When I stagger to my feet and move to touch her, she turns onto her side, her back to me, curling in on herself. "Please go." Her voice sounds tiny and brittle-cold, freezing me out, leaving me shaking. "Just go."

Anything she asks.

I start to pick up my clothes.

 

The moth finally gave up the fight but I'm still here, 'cause I'm an idiot.

I've got a duffle bag full of clothes and a couple of stakes, twenty bucks in my jeans' pocket; and I should be hitching to LA right now, not skulking on B's roof in the pre-dawn chill. I only came because...actually, I don't know why I came, why I'm waiting. If she catches me out here, she'll be able to add stal king to the list of things she probably hates about me. Well screw her. I made a deal with myself that I'll be gone before sunrise, and I will.

After all this time I should have learned my mom was right about one thing -- you never let people in, 'cause they will fuck you over.

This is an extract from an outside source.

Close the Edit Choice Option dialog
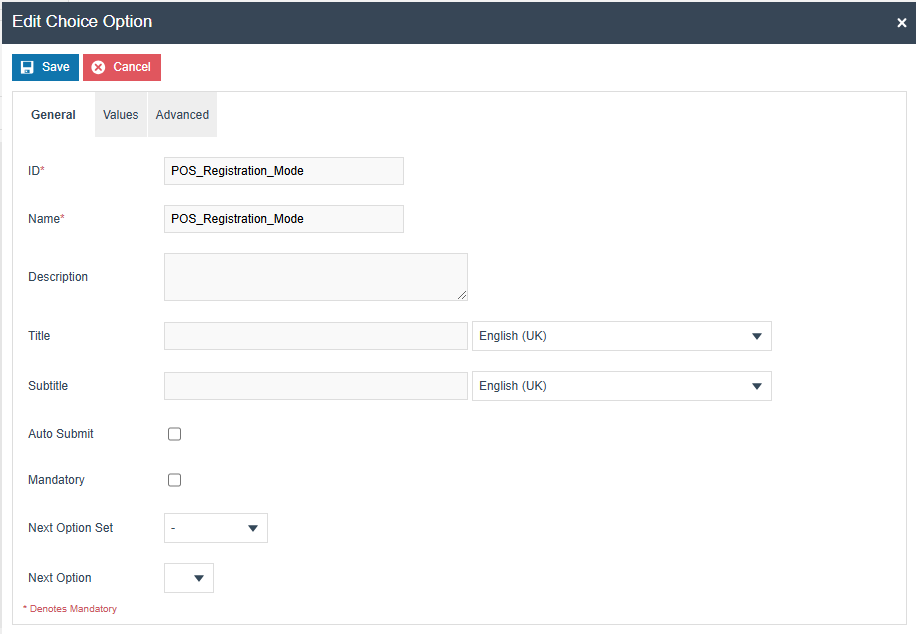Viewport: 916px width, 634px height. click(901, 23)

The widow opens suddenly, and I'm so surprised I lose my balance, and what remains of my dignity, in a frantic cat-scrabble on the tiles, to keep from falling off the roof.

Buffy leans out, her elbows resting on the sill; she's looking tired and worried. Her PJs are way too big, like she's trying to hide inside them; and I swear to God they're covered in little cartoon cows. She waits until I'm standing, leaning against the frame, then she says, "About before, when we...with the, and, and the..." She sighs and starts again. "About what happened between us --"

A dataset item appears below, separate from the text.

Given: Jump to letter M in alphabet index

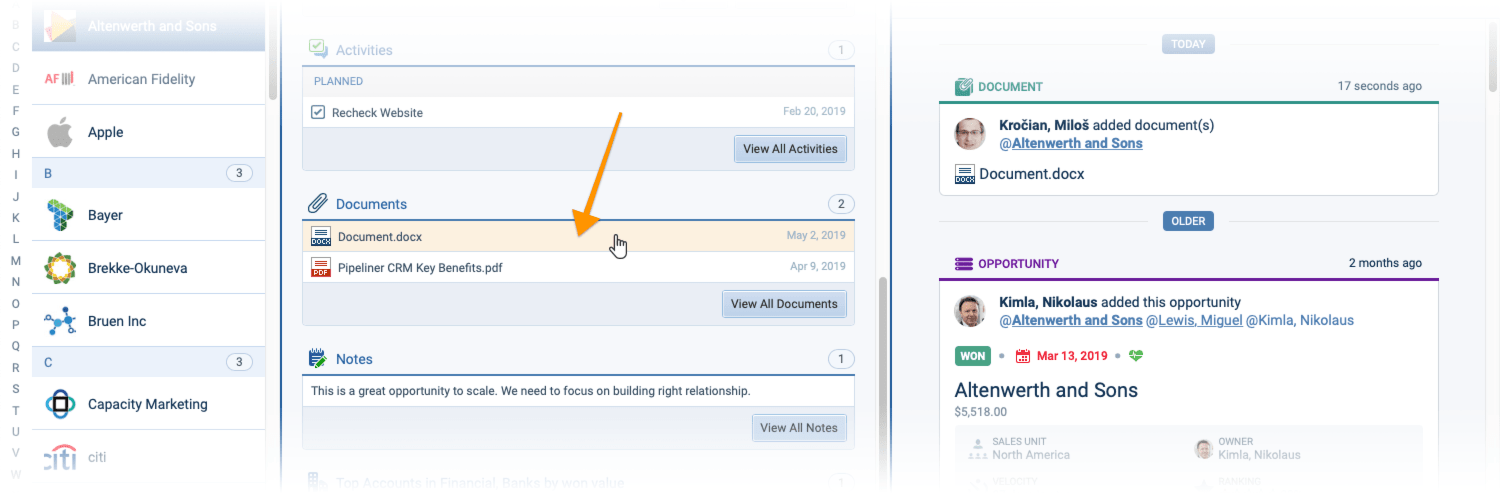Looking at the screenshot, I should [15, 260].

I realize this is what I was waiting for, maybe I can still make things right.

"Yeah, I'm sorry. Could we --"

"Faith," she breaks in, and it hurts to hear her say my name now, "I can't... what I mean is can we just forget it; just pretend it never happened."

I nod, because I don't trust myself not to say something I'll regret.

"Friends then?" Shit, she sounds like she might really mean it, even after everything we did. Everything I did.

And when I say, "Yeah, right, we're just good friends," she doesn't know my fist is clenched tight, and I'm imagining how it would feel the moment those downy little wings finally stopped fluttering.